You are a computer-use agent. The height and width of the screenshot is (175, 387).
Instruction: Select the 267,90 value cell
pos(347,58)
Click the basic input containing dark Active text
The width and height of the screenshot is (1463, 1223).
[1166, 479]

- [Task brief]: Change "Select" to "Choose" throughout the rows above and leave everything else as it is.

- [In response]:
You are a computer-use agent. The height and width of the screenshot is (175, 387).
Instruction: Choose the 267,90 value cell
pos(347,58)
Click the basic input containing dark Active text
The width and height of the screenshot is (1463, 1223).
[1166, 479]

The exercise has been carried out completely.